7.3.3 Descriptions dimensionnelle de la qualité de voix 

Les  descriptions  données  par  Laver  (1980)  et  résumées  ci‐dessus  ne  constituent  cependant que des points particuliers dans l’espace des qualités de voix existantes. Ainsi,  les types de voix soufflée et murmurée forment un continuum auditif, sans frontière  claire entre eux. Ladefoged (1983), tout en admettant qu’une telle projection constitue  une simplification à l’extrême des mécanismes mis en œuvre, propose de projeter les  qualités  de  voix  selon  un  continuum  allant  de  l’ouverture  maximale  de  la  glotte  permettant  la  phonation  avec  un  voisement  de  faible  intensité  (voix  murmurée)  à  l’ouverture  minimale  (voix  craquée).  Bien  qu’une  telle  projection  puisse  vraisemblablement rendre compte d’une part importante des variations perçues, elle  revient à ne prendre en considération que la dimension tendue‐relâchée, c’est‐à‐dire la  variation conjointe de la tension adductive et de la compression médiale. 

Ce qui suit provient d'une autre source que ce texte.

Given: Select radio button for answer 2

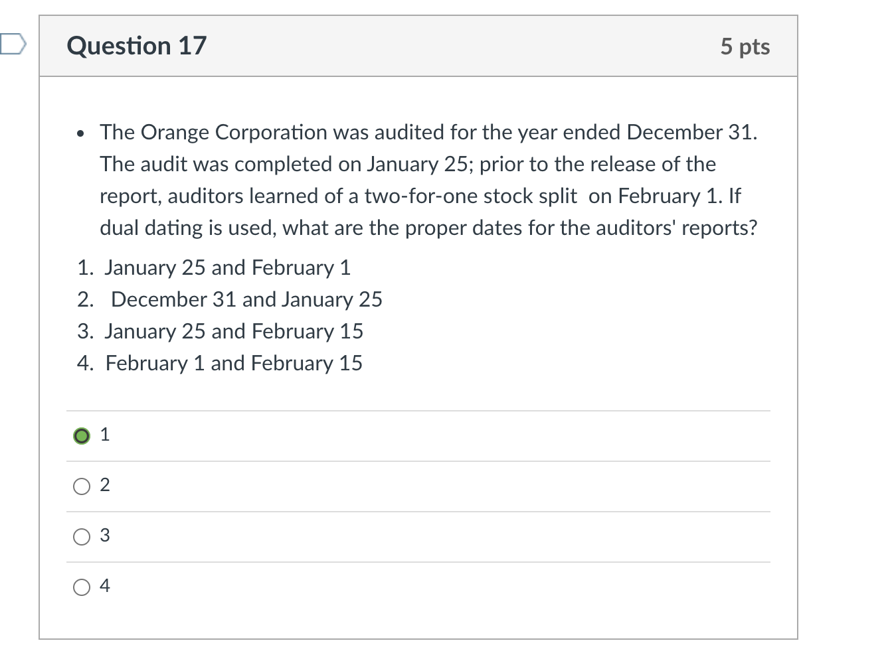Looking at the screenshot, I should point(82,486).
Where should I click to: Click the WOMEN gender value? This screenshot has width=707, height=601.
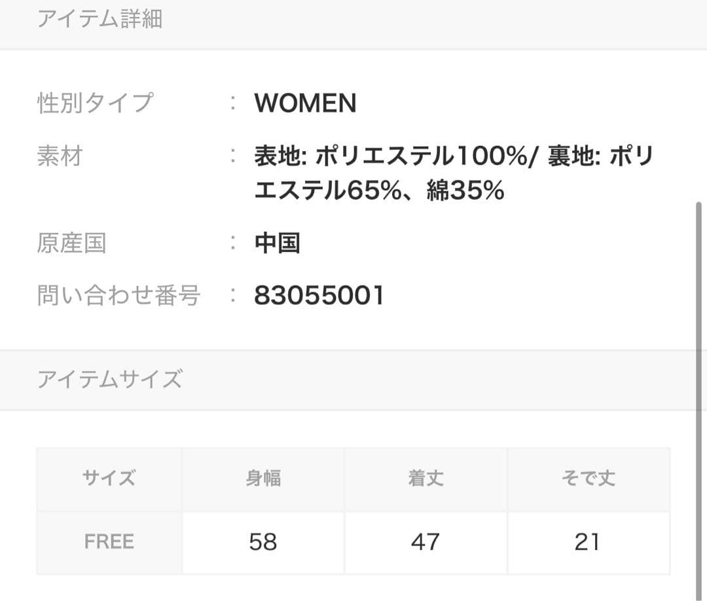(305, 103)
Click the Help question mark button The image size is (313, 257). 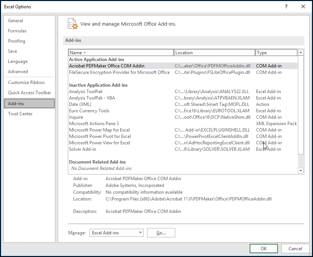[x=286, y=6]
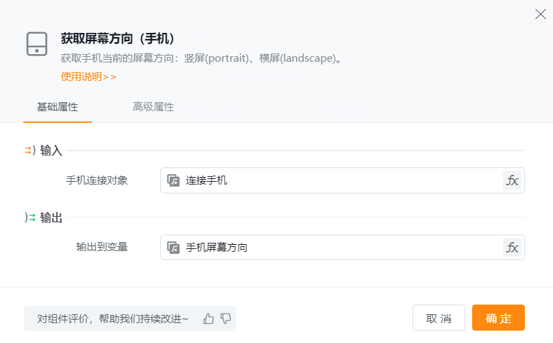Click the orange 输入 section arrow icon
The image size is (553, 343).
click(x=29, y=150)
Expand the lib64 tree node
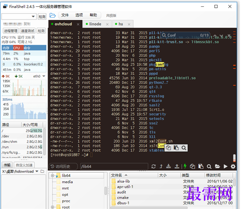 (52, 175)
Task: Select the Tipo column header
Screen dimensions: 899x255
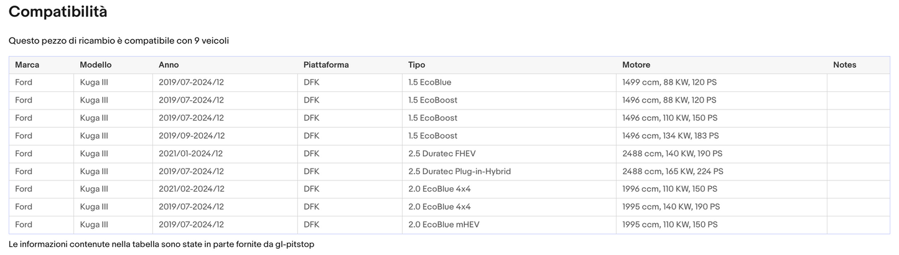Action: click(417, 65)
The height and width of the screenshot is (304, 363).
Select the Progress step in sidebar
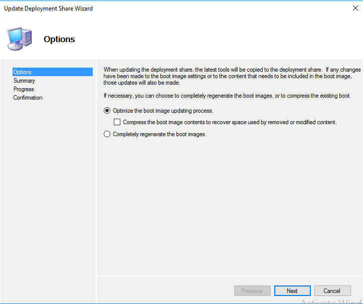pyautogui.click(x=24, y=89)
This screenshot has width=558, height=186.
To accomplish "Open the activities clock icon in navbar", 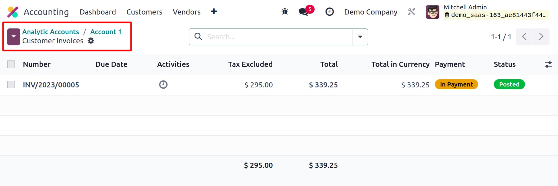I will [330, 12].
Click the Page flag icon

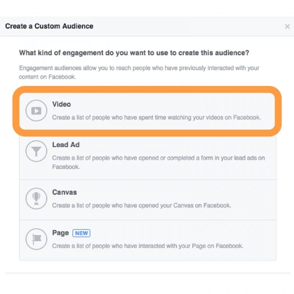pos(36,239)
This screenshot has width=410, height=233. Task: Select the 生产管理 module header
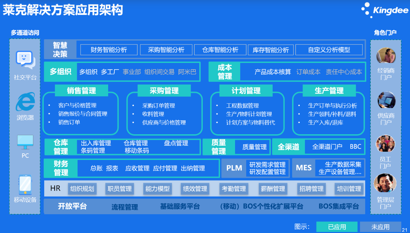[329, 91]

Comme nous l’avons mentionné, le foisonnement dans la littérature de termes souvent  divergents et de descriptions ne  se  recouvrant que partiellement rend  difficile une  description  claire  de  la  qualité  de  voix.  La  description  la  plus  aboutie  à  notre  connaissance dans l’optique d’études prosodiques étendues à la qualité de voix est celle  donnée par d’Alessandro (2006). Il propose une description de la qualité de voix en  considérant quatre dimensions de description de la source glottique, et donne quelques  indications de l’usage qui est fait de chacune en parole : 

 Les registres vocaux, décrits notamment par Roubeau et al. (1997) et consistant en  quatre mécanismes, dont les trois premiers sont utilisés dans la parole. Dans le  mécanisme 0, qui correspond au vocal fry, les plis vocaux épais et lourds vibrent  irrégulièrement à une fréquence très basse en raison de la tension longitudinale  faible. Dans le mécanisme 1, qui correspond à la voix modale, les plis vocaux épais et  lourds vibrent régulièrement sur  toute leur longueur. Dans  le mécanisme 2 qui  correspond à la voix de fausset les plis vocaux rendus plus légers et plus fins par la  tension musculaire plus importante ne vibrent que sur les deux tiers de leur partie  antérieure. 

 Les apériodicités présentes dans le signal, dues à un bruit additionnel continu ou à  un bruit structurel comme une variation de la période (jitter) ou de l’amplitude  (shimmer)  des vibrations. Les  bruits additionnels, responsables  de l’essentiel des  apériodicités en parole non‐pathologique, consistent en un flux turbulent au niveau  de la constriction glottique observé en voix murmurée et voix soufflée. 

 La dimension voix relâchée‐voix tendue, directement liée à la position des cartilages  aryténoïdes. 

 L’effort vocal qui se traduit par la sonie, et dont les mécanismes articulatoires sont  d’après d’Alessandro (2006) encore mal connus. L’effort vocal pourrait être lié à  l’action  des cartilages  crico‐thyroïdes  ainsi  qu’à  la  contraction  du muscle  vocal  (vocalis), ainsi qu’à l’augmentation de la pression subglottique. 

Ainsi,  les  qualités  de  voix  décrites  par  Laver  (1980)  et  présentées  ci‐dessus  se  répartiraient  selon  les  dimensions  du  registre  de  phonation,  des  apériodicités  présentes dans le signal acoustique, et de la dimension relâché‐tendu, la dimension  d’effort vocal n’étant pas prise en compte par Laver.